# SET EXERCISE:
Render the data from the line containing "1200x841 pixels. How" to the line containing "[x=205, y=624]" as a numbered list, skipping blank lines and omitting the pictures.

# RECORD EXTRACTS:
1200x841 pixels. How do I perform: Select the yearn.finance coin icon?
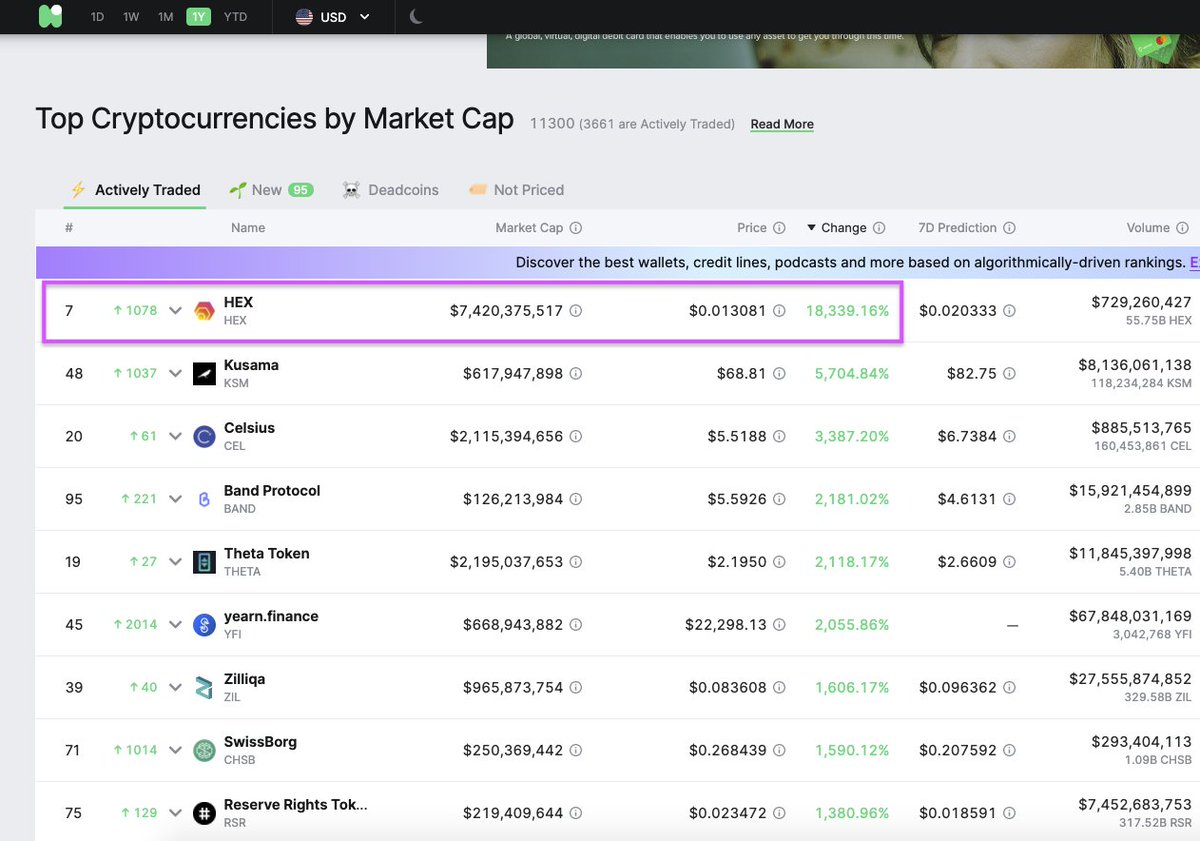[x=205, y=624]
---
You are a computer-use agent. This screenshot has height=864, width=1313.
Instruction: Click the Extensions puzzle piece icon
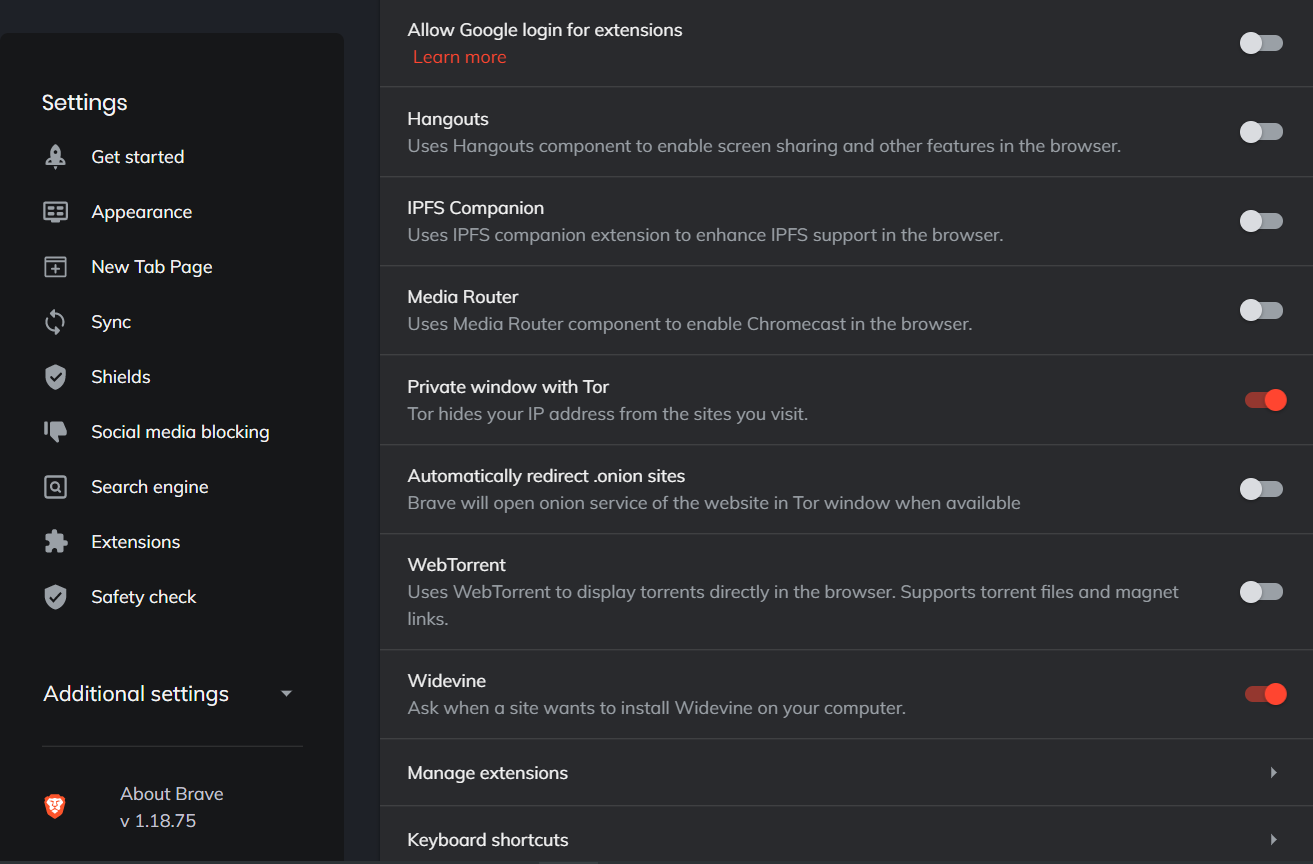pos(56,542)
---
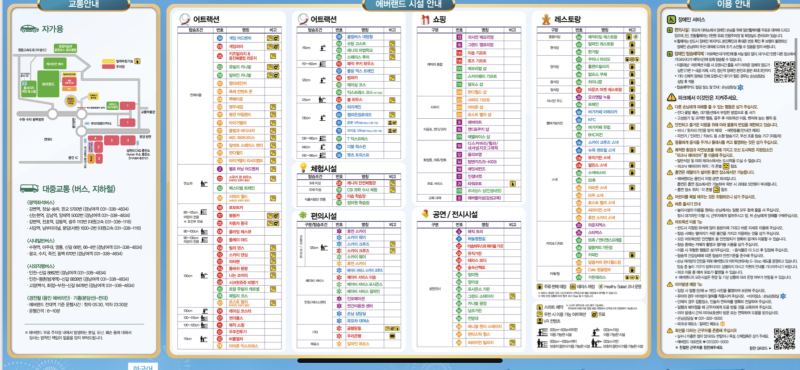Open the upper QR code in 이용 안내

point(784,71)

# EXERCISE RESULT:
1. 1200x841 pixels. How do I perform: Select the yearn.finance coin icon?
2. [x=205, y=624]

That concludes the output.